The listing below holds a line with "Screen dimensions: 720x1027" and a line with "Task: Navigate to 用户 in the breadcrumb". Reproduce those two lines exactly, plus everything between them.
━━━━
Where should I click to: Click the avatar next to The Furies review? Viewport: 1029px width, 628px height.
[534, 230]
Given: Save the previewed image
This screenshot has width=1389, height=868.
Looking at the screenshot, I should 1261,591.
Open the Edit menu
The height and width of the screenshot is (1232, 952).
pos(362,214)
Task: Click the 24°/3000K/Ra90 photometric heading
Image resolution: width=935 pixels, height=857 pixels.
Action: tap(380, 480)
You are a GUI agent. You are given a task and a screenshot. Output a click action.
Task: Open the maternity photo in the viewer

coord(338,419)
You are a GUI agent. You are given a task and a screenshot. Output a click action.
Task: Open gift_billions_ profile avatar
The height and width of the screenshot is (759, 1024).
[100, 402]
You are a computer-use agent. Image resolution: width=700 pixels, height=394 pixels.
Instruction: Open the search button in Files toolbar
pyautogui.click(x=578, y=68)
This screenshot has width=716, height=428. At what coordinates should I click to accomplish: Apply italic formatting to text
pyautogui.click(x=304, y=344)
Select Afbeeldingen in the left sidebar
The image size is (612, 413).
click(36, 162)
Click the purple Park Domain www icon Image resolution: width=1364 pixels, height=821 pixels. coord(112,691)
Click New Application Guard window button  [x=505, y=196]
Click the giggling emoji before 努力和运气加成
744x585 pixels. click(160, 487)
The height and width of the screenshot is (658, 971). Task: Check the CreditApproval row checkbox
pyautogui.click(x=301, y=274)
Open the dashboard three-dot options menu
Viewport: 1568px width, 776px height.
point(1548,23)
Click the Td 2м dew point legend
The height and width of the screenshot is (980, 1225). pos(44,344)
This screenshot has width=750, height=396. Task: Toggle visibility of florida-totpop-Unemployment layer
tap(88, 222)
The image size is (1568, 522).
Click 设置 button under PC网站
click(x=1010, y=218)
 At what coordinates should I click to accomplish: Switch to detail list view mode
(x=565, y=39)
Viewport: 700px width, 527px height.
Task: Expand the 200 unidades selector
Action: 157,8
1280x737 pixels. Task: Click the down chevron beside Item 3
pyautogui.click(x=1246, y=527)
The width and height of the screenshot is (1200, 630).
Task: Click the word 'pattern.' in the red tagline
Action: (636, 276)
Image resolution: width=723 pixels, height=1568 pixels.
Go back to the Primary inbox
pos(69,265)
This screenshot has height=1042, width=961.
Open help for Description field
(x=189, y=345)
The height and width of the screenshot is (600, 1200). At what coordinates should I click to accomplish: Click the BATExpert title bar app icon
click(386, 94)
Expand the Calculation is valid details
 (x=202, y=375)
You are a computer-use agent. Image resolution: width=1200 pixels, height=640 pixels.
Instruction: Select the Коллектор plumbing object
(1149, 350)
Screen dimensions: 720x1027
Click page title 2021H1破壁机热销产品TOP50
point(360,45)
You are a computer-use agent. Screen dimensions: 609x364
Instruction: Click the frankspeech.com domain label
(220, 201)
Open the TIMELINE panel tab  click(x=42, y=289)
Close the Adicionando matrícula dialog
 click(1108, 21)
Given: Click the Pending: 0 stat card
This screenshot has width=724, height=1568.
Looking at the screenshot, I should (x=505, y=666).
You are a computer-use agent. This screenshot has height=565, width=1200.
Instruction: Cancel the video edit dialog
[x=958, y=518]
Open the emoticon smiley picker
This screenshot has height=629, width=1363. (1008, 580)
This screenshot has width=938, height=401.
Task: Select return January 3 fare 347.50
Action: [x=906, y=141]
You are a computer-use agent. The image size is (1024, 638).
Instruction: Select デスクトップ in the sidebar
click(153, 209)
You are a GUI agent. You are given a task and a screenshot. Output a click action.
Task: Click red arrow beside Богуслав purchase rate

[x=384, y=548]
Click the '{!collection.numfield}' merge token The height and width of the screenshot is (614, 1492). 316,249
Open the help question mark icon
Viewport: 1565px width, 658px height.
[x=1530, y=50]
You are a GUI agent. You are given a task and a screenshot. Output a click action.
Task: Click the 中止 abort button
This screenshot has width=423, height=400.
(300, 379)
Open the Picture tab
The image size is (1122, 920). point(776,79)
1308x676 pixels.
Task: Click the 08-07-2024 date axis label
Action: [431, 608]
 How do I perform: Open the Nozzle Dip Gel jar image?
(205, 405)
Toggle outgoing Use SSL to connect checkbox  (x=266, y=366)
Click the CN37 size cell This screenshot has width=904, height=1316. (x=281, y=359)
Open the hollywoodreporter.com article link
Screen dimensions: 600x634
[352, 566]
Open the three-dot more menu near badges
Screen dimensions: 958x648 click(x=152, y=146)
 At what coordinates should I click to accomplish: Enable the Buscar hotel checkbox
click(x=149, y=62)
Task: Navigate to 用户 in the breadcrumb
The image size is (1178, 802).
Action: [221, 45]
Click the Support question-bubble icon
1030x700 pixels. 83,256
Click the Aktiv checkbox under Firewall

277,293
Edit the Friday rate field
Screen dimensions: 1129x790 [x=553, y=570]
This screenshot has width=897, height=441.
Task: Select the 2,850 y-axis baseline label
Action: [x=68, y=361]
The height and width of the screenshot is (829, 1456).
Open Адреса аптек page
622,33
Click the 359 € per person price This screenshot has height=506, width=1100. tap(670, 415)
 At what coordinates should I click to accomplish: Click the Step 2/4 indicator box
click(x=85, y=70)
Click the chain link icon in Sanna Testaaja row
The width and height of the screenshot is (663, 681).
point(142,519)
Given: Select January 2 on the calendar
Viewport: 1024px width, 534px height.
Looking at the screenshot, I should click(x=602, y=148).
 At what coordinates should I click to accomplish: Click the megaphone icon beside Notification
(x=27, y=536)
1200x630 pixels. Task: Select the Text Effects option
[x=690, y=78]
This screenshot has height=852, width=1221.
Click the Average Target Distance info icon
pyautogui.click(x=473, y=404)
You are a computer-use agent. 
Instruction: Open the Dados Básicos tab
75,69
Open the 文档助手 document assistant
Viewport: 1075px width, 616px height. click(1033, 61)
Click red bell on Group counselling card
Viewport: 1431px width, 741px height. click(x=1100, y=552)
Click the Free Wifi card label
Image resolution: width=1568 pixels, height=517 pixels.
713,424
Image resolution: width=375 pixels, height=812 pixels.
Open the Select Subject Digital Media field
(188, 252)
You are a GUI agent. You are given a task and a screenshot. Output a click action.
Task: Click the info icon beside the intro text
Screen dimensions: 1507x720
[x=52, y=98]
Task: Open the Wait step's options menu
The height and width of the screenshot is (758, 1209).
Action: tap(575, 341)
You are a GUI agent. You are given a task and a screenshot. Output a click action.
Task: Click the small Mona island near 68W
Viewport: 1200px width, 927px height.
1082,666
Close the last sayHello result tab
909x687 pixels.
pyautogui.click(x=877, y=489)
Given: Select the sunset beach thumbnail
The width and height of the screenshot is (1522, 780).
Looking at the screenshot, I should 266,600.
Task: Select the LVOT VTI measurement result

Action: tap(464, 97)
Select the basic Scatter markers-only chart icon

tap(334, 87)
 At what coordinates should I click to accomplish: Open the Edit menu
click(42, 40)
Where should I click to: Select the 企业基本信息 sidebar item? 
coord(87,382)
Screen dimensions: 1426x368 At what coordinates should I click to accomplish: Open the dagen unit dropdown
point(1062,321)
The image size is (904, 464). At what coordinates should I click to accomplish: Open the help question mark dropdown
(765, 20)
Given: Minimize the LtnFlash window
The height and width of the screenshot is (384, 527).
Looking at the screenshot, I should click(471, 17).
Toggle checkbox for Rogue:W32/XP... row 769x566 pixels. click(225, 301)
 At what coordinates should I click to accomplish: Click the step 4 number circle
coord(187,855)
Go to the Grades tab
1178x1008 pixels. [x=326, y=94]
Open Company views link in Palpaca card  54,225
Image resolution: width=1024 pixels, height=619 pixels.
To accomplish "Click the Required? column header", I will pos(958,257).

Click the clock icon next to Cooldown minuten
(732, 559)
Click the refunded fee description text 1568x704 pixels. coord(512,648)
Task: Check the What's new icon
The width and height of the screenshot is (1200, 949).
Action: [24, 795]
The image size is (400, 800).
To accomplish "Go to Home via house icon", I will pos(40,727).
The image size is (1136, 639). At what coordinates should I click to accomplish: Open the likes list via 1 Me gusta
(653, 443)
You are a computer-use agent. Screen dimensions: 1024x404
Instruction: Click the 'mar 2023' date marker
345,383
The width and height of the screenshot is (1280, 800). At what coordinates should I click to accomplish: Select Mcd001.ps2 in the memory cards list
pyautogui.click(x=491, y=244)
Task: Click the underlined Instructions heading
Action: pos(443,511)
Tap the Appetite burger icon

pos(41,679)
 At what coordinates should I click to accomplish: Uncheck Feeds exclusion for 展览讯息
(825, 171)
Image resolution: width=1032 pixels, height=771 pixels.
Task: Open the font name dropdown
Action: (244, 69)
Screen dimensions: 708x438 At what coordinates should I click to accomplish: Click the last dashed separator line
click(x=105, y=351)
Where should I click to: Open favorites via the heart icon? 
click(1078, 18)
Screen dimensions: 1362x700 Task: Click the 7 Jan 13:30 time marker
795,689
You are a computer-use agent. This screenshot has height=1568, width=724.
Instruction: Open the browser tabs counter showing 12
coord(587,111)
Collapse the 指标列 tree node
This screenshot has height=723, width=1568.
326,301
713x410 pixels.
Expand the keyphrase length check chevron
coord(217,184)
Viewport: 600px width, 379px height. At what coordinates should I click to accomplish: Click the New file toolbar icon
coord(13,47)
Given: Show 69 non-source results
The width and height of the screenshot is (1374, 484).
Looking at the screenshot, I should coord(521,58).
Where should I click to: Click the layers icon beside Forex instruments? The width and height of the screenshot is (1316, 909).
━━━━
- Output below:
Screen dimensions: 720x1027
Click page title 2021H1破壁机热销产品TOP50
point(360,45)
You are a computer-use agent. Screen dimensions: 609x364
Instruction: Click the frankspeech.com domain label
(220, 201)
Open the TIMELINE panel tab  click(x=42, y=289)
Close the Adicionando matrícula dialog
 click(1108, 21)
Given: Click the Pending: 0 stat card
This screenshot has width=724, height=1568.
Looking at the screenshot, I should (x=505, y=666).
You are a computer-use agent. This screenshot has height=565, width=1200.
Instruction: Cancel the video edit dialog
[x=958, y=518]
Open the emoticon smiley picker
This screenshot has height=629, width=1363. (1008, 580)
This screenshot has width=938, height=401.
Task: Select return January 3 fare 347.50
Action: [x=906, y=141]
You are a computer-use agent. The image size is (1024, 638).
Instruction: Select デスクトップ in the sidebar
click(153, 209)
You are a GUI agent. You are given a task and a screenshot. Output a click action.
Task: Click red arrow beside Богуслав purchase rate

[x=384, y=548]
Click the '{!collection.numfield}' merge token The height and width of the screenshot is (614, 1492). 316,249
Open the help question mark icon
Viewport: 1565px width, 658px height.
[x=1530, y=50]
You are a GUI agent. You are given a task and a screenshot. Output a click action.
Task: Click the 中止 abort button
This screenshot has width=423, height=400.
(300, 379)
Open the Picture tab
The image size is (1122, 920). point(776,79)
1308x676 pixels.
Task: Click the 08-07-2024 date axis label
Action: [431, 608]
 How do I perform: Open the Nozzle Dip Gel jar image?
(205, 405)
Toggle outgoing Use SSL to connect checkbox  (x=266, y=366)
Click the CN37 size cell This screenshot has width=904, height=1316. (x=281, y=359)
Open the hollywoodreporter.com article link
Screen dimensions: 600x634
[352, 566]
Open the three-dot more menu near badges
Screen dimensions: 958x648 click(x=152, y=146)
 At what coordinates should I click to accomplish: Enable the Buscar hotel checkbox
click(x=149, y=62)
Task: Navigate to 用户 in the breadcrumb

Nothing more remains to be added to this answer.